Obfuscation can certainly make this
more difficult. The next step is to sprinkle the licensing throughout the
application. You need to balance maintainability, but by not having a
single "IsLicenseValid()" method, you reduce the chances of an easy
hack.
Lastly, you need to digitally sign your code (not the license, although you do that, too) -- this is giving your assembly a strong name. You can use the strong name utility
(SN.exe) to generate a random private/public key pair. Within the
application properties, you can tell Visual Studio to sign the assembly
with this key.
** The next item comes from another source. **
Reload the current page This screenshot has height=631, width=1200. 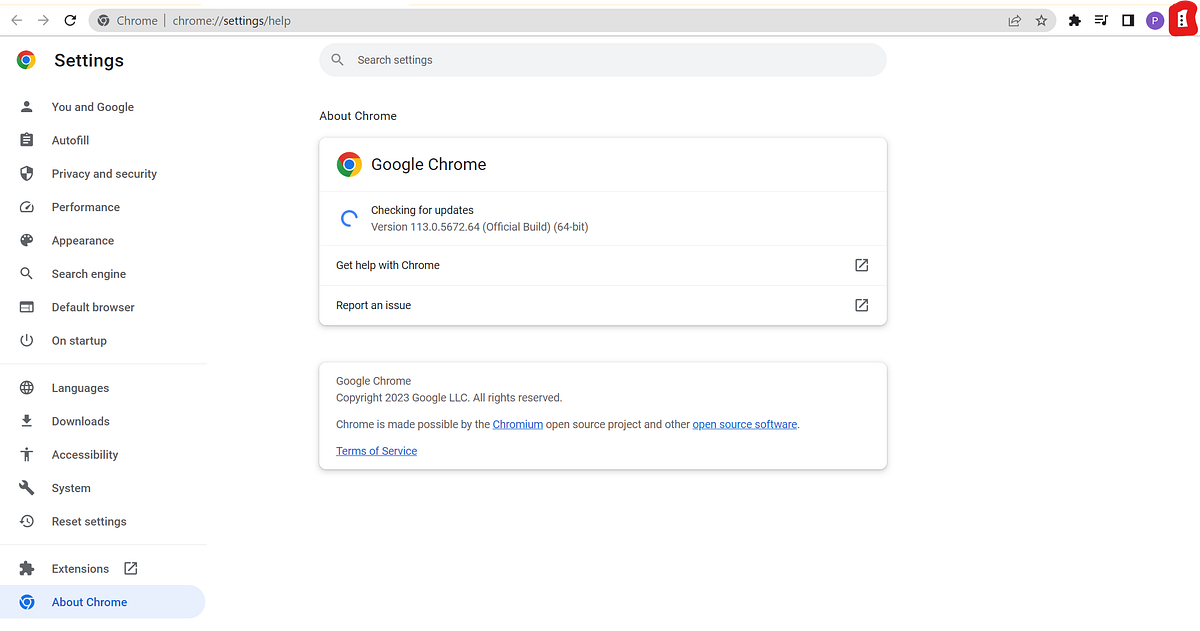pyautogui.click(x=69, y=19)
By doing this, the runtime will verify the application
has not been modified before allowing the application to load (same
idea as the digital signature above). (In truth, there are ways to
force the runtime to skirt these checks, but nothing is 100% foolproof.)
While
a hacker could still modify your code, they're now forced to either
skirt the .NET Framework checks, or building a new application
altogether by piecing together your IL.
The bottom line here
is: if you follow these practices, it would be a serious pain to
overcome a well protected application. There may be some people who
choose to do this anyway, but I think using obfuscation with strong named
assemblies and digitally signed license files is both time effective at development time, and effective and protecting your property at run time. In future posts, I'll blog about actually implementing these techniques.